Contrabass oboe
- Contrabass oboe in F, Metropolitan Museum of Art

Woodwind instrument
- Classification: Aerophone; Woodwind; Double reed;
- Hornbostel–Sachs classification: 422.112 (Double-reeded aerophone with keys)

Playing range
- Contrabass oboe sounds an octave and a fifth or two octaves below written.

Related instruments
- Oboe; Bass oboe; Heckelphone; Lupophon; Bassoon;

= Contrabass oboe =

Musical instrument lower than an oboe

The contrabass oboe is a double reed woodwind instrument in the key of C or F, sounding two octaves or an octave and a fifth (respectively) lower than the standard oboe.

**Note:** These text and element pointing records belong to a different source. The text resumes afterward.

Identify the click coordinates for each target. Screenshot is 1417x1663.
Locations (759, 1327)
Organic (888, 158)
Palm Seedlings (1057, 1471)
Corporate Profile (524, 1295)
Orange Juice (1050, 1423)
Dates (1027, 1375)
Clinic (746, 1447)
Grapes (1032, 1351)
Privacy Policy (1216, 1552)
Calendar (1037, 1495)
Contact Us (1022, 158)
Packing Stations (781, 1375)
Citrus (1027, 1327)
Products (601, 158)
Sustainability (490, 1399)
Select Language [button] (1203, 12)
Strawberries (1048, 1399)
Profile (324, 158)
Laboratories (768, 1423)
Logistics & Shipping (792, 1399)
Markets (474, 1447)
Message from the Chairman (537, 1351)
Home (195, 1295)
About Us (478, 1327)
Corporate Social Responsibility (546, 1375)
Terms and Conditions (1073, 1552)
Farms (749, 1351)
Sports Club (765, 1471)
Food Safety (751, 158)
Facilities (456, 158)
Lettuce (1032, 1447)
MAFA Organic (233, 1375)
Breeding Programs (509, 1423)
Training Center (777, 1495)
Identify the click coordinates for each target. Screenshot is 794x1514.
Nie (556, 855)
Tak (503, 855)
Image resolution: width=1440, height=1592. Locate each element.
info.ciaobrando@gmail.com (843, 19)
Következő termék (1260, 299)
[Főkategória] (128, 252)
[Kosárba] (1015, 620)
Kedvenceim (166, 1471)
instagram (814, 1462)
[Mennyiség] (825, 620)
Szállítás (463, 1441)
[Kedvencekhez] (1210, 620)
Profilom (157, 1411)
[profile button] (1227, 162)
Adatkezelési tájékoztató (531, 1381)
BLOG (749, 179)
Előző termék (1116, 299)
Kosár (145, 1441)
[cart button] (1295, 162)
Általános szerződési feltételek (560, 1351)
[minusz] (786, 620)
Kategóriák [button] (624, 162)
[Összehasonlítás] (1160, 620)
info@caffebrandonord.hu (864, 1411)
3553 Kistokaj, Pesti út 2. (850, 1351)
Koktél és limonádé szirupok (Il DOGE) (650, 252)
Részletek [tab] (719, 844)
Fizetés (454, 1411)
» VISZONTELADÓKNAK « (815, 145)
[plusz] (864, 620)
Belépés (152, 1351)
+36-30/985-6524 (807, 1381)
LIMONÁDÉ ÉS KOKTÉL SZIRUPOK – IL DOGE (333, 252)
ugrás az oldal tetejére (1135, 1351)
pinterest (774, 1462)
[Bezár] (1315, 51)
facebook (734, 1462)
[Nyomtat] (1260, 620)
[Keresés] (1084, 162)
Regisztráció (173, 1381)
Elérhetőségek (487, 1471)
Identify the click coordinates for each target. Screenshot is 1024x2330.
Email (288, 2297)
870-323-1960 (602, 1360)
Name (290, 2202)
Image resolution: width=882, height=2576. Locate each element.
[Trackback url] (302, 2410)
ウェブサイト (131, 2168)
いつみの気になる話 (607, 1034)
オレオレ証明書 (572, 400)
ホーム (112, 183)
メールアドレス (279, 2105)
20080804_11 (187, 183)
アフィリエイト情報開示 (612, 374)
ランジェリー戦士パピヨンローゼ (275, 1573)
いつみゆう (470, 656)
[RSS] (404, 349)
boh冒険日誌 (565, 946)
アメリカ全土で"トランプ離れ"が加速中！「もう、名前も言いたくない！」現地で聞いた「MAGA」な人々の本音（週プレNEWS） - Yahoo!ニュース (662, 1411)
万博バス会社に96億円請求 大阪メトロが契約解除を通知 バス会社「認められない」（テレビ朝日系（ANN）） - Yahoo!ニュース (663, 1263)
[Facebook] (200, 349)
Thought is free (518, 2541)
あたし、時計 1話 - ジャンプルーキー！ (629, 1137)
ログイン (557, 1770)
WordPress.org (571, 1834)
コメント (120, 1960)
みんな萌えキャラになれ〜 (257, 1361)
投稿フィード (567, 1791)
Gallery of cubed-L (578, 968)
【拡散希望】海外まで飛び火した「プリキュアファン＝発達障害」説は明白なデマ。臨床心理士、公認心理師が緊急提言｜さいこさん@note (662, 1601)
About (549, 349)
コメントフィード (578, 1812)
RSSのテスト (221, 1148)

Recent research, in particular that by oboe historian Bruce Haynes, suggests that such instruments may have been developed in France as part of an attempt to maintain the complete family of double reed instruments when the oboe was created from the shawm. There was an instrument referred to by H. de Garsault in 1761 as the basse de cromorne or basse de hautbois (Finkelman 2001) which was used by Lully, Charpentier, and other French Baroque composers. This apparently was an oboe-type instrument in the bassoon range. It had, nonetheless, a distinct tonal quality of its own. Richard Strauss states, in his edition of Hector Berlioz's Treatise on Instrumentation, that its tone "...had not the slightest similarity with the low tones of the bassoon" (Berlioz and Strauss 1948).

Despite this distinction, the contrabass oboe never became popular or widely used, and few remain today.